───── Dataset content ─────

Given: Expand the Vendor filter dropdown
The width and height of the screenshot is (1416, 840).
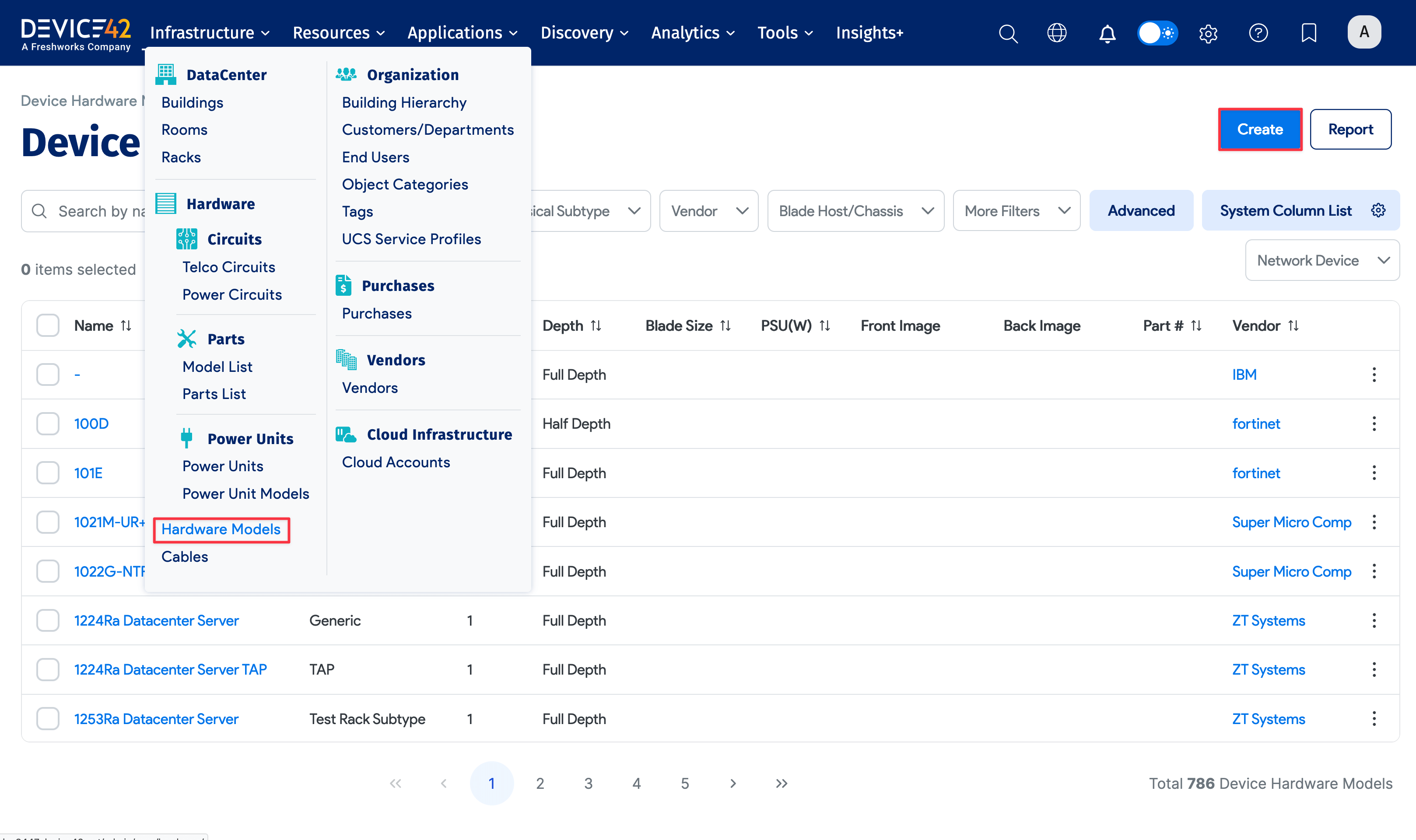Looking at the screenshot, I should pos(708,211).
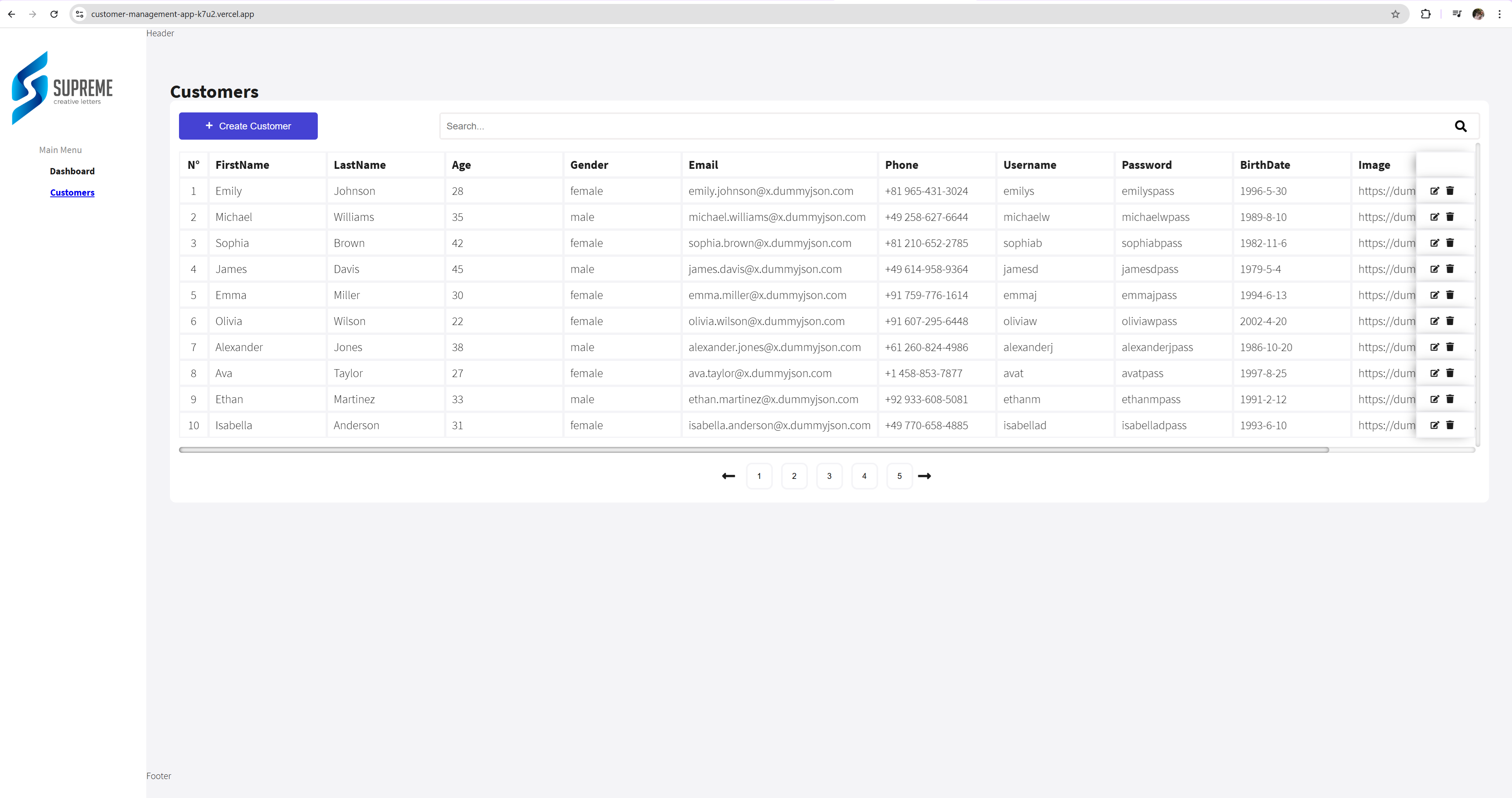Open Chrome three-dot menu
The height and width of the screenshot is (798, 1512).
1499,14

─────

Problem details: This task calls for the lines from the line containing "The width and" through the end of the listing, set down exactly and only, with pictures omitted.

Solved exercise:
The width and height of the screenshot is (1416, 840).
Looking at the screenshot, I should pos(708,211).
Open Chrome three-dot menu
The height and width of the screenshot is (798, 1512).
1499,14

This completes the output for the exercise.